[Stored records]
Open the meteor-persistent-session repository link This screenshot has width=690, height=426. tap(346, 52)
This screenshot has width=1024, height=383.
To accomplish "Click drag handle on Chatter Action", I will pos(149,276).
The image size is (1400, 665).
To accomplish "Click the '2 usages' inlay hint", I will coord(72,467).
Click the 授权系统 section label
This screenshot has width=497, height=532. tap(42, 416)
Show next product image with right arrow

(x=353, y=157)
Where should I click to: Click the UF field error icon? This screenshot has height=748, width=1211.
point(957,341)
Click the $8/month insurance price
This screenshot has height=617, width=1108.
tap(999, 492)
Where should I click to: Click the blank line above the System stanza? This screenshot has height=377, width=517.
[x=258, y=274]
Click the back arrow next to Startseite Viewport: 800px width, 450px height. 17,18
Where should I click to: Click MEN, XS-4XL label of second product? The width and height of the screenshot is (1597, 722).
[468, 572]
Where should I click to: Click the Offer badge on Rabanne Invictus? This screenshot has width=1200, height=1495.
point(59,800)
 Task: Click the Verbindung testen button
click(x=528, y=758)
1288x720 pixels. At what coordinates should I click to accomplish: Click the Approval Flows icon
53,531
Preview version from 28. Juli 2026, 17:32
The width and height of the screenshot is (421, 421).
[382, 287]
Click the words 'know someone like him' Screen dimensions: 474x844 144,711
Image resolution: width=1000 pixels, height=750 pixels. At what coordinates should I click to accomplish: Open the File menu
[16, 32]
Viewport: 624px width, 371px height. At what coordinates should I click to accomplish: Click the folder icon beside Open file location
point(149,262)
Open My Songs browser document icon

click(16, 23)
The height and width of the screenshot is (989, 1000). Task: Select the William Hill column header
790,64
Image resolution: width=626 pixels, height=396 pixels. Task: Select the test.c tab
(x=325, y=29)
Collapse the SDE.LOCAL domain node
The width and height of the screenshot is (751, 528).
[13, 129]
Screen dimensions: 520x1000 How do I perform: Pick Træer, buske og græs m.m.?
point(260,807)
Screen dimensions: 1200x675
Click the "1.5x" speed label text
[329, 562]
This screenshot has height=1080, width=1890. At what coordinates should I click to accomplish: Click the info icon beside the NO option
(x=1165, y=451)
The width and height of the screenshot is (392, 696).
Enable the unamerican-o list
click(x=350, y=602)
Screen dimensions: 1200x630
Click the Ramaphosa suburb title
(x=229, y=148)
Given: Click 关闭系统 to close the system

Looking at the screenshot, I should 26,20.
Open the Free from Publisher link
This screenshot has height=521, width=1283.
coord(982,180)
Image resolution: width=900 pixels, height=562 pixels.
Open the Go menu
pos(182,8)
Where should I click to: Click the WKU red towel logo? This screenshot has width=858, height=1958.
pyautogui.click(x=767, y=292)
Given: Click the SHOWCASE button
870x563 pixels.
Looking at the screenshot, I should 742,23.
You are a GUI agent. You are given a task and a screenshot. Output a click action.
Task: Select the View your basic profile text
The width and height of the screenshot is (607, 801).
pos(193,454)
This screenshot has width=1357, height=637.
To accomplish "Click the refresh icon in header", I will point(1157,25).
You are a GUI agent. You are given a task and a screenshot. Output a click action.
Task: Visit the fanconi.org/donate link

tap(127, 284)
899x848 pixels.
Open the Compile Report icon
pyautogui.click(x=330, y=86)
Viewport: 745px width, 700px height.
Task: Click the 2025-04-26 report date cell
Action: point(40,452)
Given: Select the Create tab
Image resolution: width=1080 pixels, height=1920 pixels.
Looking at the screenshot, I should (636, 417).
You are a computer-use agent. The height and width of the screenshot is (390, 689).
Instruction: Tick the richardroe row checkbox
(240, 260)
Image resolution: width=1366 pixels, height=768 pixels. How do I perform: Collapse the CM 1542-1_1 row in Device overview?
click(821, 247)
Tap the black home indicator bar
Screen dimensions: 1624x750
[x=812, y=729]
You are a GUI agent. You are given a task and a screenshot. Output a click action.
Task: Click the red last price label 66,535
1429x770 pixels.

What needs to be done:
The response should be an exact copy of every line above.

Exercise result:
Open the meteor-persistent-session repository link This screenshot has width=690, height=426. tap(346, 52)
This screenshot has width=1024, height=383.
To accomplish "Click drag handle on Chatter Action", I will pos(149,276).
The image size is (1400, 665).
To accomplish "Click the '2 usages' inlay hint", I will coord(72,467).
Click the 授权系统 section label
This screenshot has width=497, height=532. tap(42, 416)
Show next product image with right arrow

(x=353, y=157)
Where should I click to: Click the UF field error icon? This screenshot has height=748, width=1211.
point(957,341)
Click the $8/month insurance price
This screenshot has height=617, width=1108.
tap(999, 492)
Where should I click to: Click the blank line above the System stanza? This screenshot has height=377, width=517.
[x=258, y=274]
Click the back arrow next to Startseite Viewport: 800px width, 450px height. 17,18
Where should I click to: Click MEN, XS-4XL label of second product? The width and height of the screenshot is (1597, 722).
[468, 572]
Where should I click to: Click the Offer badge on Rabanne Invictus? This screenshot has width=1200, height=1495.
point(59,800)
 Task: Click the Verbindung testen button
click(x=528, y=758)
1288x720 pixels. At what coordinates should I click to accomplish: Click the Approval Flows icon
53,531
Preview version from 28. Juli 2026, 17:32
The width and height of the screenshot is (421, 421).
[382, 287]
Click the words 'know someone like him' Screen dimensions: 474x844 144,711
Image resolution: width=1000 pixels, height=750 pixels. At what coordinates should I click to accomplish: Open the File menu
[16, 32]
Viewport: 624px width, 371px height. At what coordinates should I click to accomplish: Click the folder icon beside Open file location
point(149,262)
Open My Songs browser document icon

click(16, 23)
The height and width of the screenshot is (989, 1000). Task: Select the William Hill column header
790,64
Image resolution: width=626 pixels, height=396 pixels. Task: Select the test.c tab
(x=325, y=29)
Collapse the SDE.LOCAL domain node
The width and height of the screenshot is (751, 528).
[13, 129]
Screen dimensions: 520x1000 How do I perform: Pick Træer, buske og græs m.m.?
point(260,807)
Screen dimensions: 1200x675
Click the "1.5x" speed label text
[329, 562]
This screenshot has height=1080, width=1890. At what coordinates should I click to accomplish: Click the info icon beside the NO option
(x=1165, y=451)
The width and height of the screenshot is (392, 696).
Enable the unamerican-o list
click(x=350, y=602)
Screen dimensions: 1200x630
Click the Ramaphosa suburb title
(x=229, y=148)
Given: Click 关闭系统 to close the system

Looking at the screenshot, I should 26,20.
Open the Free from Publisher link
This screenshot has height=521, width=1283.
coord(982,180)
Image resolution: width=900 pixels, height=562 pixels.
Open the Go menu
pos(182,8)
Where should I click to: Click the WKU red towel logo? This screenshot has width=858, height=1958.
pyautogui.click(x=767, y=292)
Given: Click the SHOWCASE button
870x563 pixels.
Looking at the screenshot, I should 742,23.
You are a GUI agent. You are given a task and a screenshot. Output a click action.
Task: Select the View your basic profile text
The width and height of the screenshot is (607, 801).
pos(193,454)
This screenshot has width=1357, height=637.
To accomplish "Click the refresh icon in header", I will point(1157,25).
You are a GUI agent. You are given a task and a screenshot. Output a click action.
Task: Visit the fanconi.org/donate link

tap(127, 284)
899x848 pixels.
Open the Compile Report icon
pyautogui.click(x=330, y=86)
Viewport: 745px width, 700px height.
Task: Click the 2025-04-26 report date cell
Action: point(40,452)
Given: Select the Create tab
Image resolution: width=1080 pixels, height=1920 pixels.
Looking at the screenshot, I should (636, 417).
You are a computer-use agent. The height and width of the screenshot is (390, 689).
Instruction: Tick the richardroe row checkbox
(240, 260)
Image resolution: width=1366 pixels, height=768 pixels. How do I perform: Collapse the CM 1542-1_1 row in Device overview?
click(821, 247)
Tap the black home indicator bar
Screen dimensions: 1624x750
[x=812, y=729]
You are a GUI agent. You are given a task and a screenshot. Output a click action.
Task: Click the red last price label 66,535
1429x770 pixels.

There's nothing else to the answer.